Last year was a grim one for the country, although South Africa’s irrepressibly genial president appeared not to notice. So for the government to view the Soccer World Cup as 2010’s miracle cure-for-all national ills is a little naive.
President Jacob Zuma hopes that the World Cup will somehow deliver the magical bonanza that will curb growing national fractiousness and simultaneously overcome the state’s incapacity to function effectively.
The Soccer World Cup is not merely a sports tournament. The African National Congress (ANC) is counting on it delivering jobs, economic growth, unity, peace, national glory and international esteem. It’s like a gambler placing his entire depleted stake on one number for a final spin of the wheel.
This is not to gainsay the considerable benefits that the World Cup will bring. The Cup is not, however, the panacea that the government is pining for — a slow-motion rerun of the divinely scripted 1995 Rugby World Cup, which saw Nelson Mandela unite a fearful and divided nation, albeit to have his gains squandered by his successor Thabo Mbeki.
Zuma has more than once said that he would like to follow in the footsteps of Mandela, “to lead the country towards the realisation of Madiba’s vision of a truly non-sexist, non-racial SA, united in its diversity”, as he put it in his presidential acceptance speech last year. He wants that Invictus moment, with him usurping Morgan Freeman as the iconic Mandela.
In his New Year message Zuma called on the nation to “revive the unity and patriotism” of the Rugby World Cup, and to “renew our commitment to national unity and nation building”, putting a “culture of negativity” behind us. These are admirable objectives, but the Madiba moment is long gone and the Soccer World Cup is probably not enough to put back the fizz of optimism into what is now very flat champagne.
The “culture of negativity” is in 2010 no longer the preserve of the white community as it was 15 years ago. It is widespread across all ethnic groups and results directly from a government that puts the ANC ahead of the national interest.

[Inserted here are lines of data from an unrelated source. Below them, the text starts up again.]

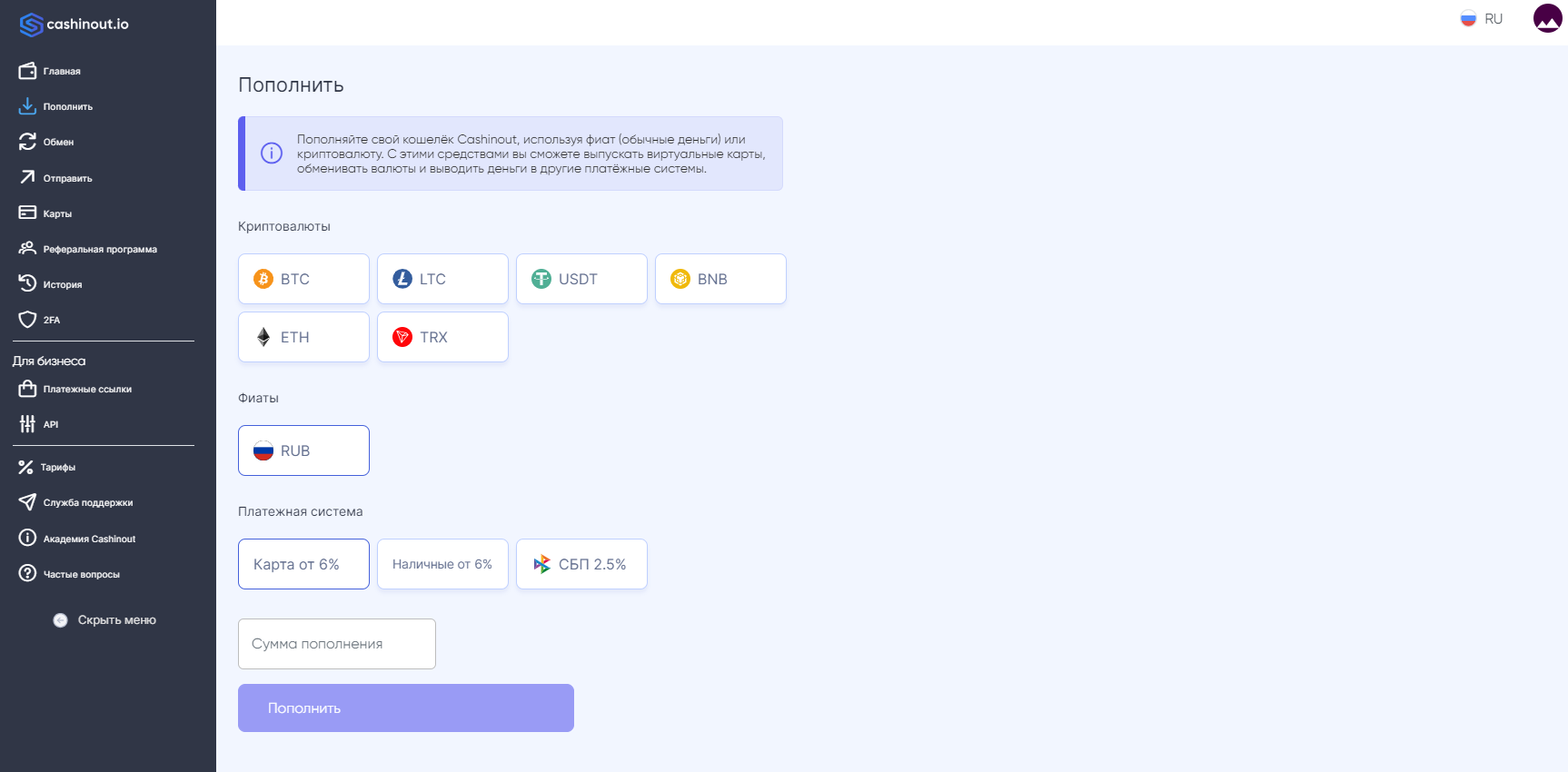This screenshot has height=772, width=1568.
Task: Click the Отправить arrow icon
Action: (27, 177)
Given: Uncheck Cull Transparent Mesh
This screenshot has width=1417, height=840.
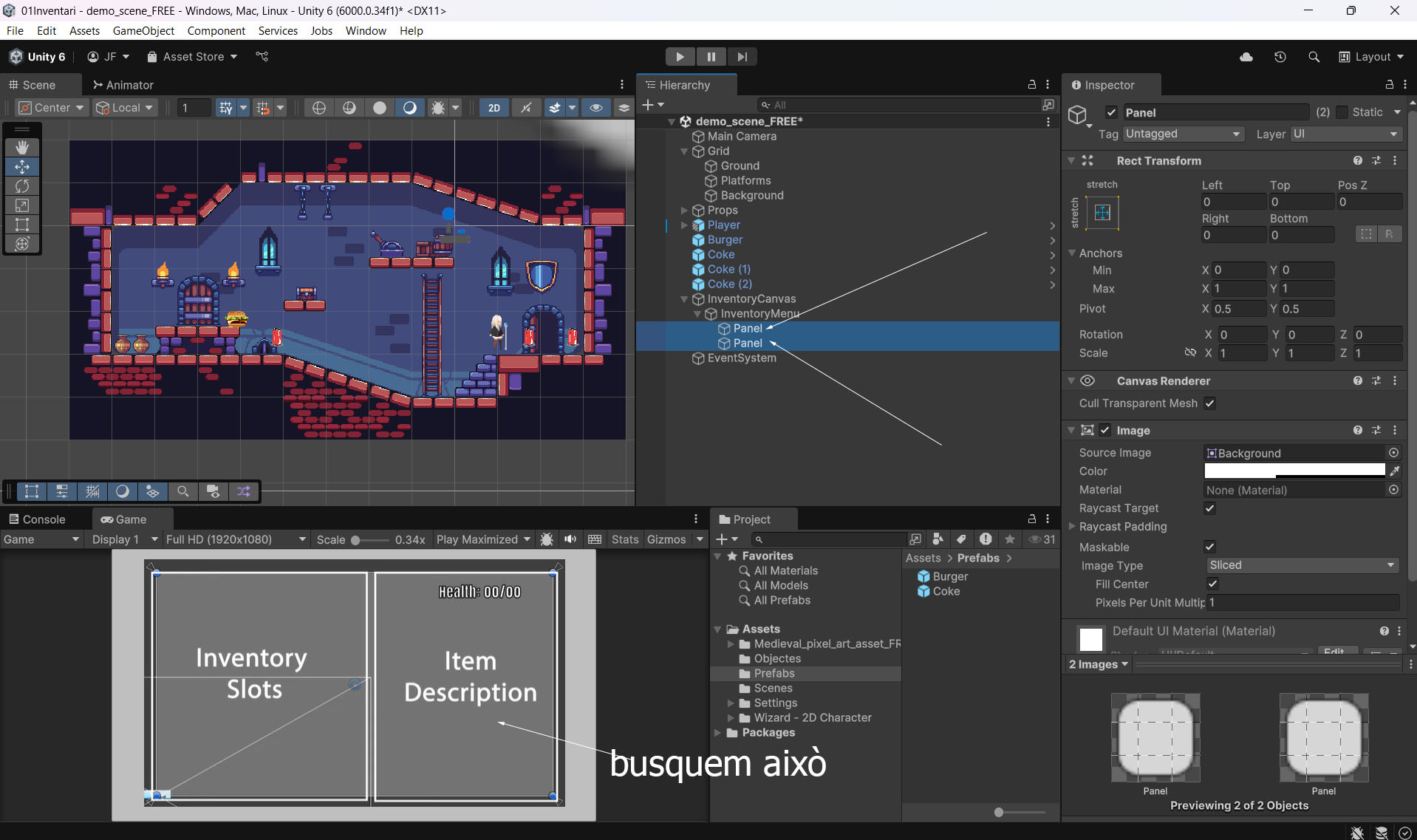Looking at the screenshot, I should pyautogui.click(x=1209, y=403).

Every state institution has been bent to serve the ANC through the deployment of party cadres who have often proved to be incompetent and corrupt. The conflation of state and party is so complete that no one in the ANC finds it chilling or even incongruous when the new head of the National Prosecuting Authority says that he will take his cue directly from the office of the president.
No ANC Cabinet minister or head of a parastatal has yet been booted out for poor performance. All that is required in a top job is loyalty to the ANC faction that made the appointment.
Glorious moments are important for national morale but in the arduous task of building a nation there’s no substitute for hard graft. Nor can they make up for a vacillating leadership or the lack of moral courage.
Zuma cannot definitively be dismissed as a poor leader, for no other reason than he has been no leader at all. If his laissez-faire approach works and he manages to hold both party and nation together, one might yet admire his notional presidency.
But in the interim he presides over an alliance that is creaking with strain because he will not spell out unambiguously what ideological course his administration will follow. And he presides over a nation that is faltering, divided, and poisoned by race hate which is openly fanned by favoured functionaries in the ANC.
Disappointingly for Zuma, and SA, there is no Invictus moment looming.